I celebrate the way Night Owls tackles mental illness and the stigma surrounding it, especially for those in the spotlight; the raw emotions when your parents’ divorce; the stress of trying to do everything you need to do to make your dreams come true; the money struggles of a single parent. Lots of issues cropped up in Bex and Jack’s story, but none of them were forced upon the reader and there was no preaching or superiority – they were all just parts of life.

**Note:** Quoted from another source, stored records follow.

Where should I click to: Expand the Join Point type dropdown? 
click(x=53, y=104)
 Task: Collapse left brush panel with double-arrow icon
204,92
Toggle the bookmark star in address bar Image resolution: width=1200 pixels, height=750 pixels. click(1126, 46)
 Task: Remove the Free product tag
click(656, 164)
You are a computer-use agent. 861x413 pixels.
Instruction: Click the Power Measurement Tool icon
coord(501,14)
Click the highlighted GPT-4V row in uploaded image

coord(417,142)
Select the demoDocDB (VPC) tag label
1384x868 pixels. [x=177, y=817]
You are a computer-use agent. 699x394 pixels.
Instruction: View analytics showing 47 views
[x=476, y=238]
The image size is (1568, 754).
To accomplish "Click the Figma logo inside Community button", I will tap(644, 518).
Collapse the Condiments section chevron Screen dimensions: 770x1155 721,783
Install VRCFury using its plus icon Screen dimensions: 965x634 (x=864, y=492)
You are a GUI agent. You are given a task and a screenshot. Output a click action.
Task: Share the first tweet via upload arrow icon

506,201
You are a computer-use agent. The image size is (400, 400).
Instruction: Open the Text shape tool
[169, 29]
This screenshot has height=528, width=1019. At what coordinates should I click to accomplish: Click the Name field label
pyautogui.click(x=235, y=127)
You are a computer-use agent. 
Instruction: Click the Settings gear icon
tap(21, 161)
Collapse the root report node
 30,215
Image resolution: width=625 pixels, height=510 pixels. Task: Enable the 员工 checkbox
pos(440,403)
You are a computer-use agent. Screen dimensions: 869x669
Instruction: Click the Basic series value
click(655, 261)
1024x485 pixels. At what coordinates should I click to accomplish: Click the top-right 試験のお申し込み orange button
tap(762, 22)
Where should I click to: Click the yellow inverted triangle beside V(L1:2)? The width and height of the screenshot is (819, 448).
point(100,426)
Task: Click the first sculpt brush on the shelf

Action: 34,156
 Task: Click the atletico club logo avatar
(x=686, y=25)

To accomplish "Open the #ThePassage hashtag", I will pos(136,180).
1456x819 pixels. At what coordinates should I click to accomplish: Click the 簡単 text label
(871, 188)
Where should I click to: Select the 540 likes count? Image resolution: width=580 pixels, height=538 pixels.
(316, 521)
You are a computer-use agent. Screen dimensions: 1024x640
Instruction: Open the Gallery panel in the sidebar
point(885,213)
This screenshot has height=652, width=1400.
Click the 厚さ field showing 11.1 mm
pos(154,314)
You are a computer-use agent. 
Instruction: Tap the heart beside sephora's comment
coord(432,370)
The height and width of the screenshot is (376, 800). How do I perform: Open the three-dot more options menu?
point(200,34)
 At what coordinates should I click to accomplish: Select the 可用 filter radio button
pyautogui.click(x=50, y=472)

Then there’s the parents themselves, they definitely deserve discussion. Form the off, Bex’s mum was vividly present and invested in Bex’s life. But she also has a wicked sense of humour, genuinely seems to like her children and they like her back and she’s completely human. Nurse Katherine the Great as Bex introduces her to Jack, makes some mistakes that were selfish and detrimental to her children, but I don’t think there’s a single parent out there that hast done that too, consciously or not. Even Jack’s parents who we saw a lot less of were well-rounded and, again, humanly flawed. This was especially true with Jack’s dad and there was a particularly emotional moment with him towards the end of the novel that had me rather choked up.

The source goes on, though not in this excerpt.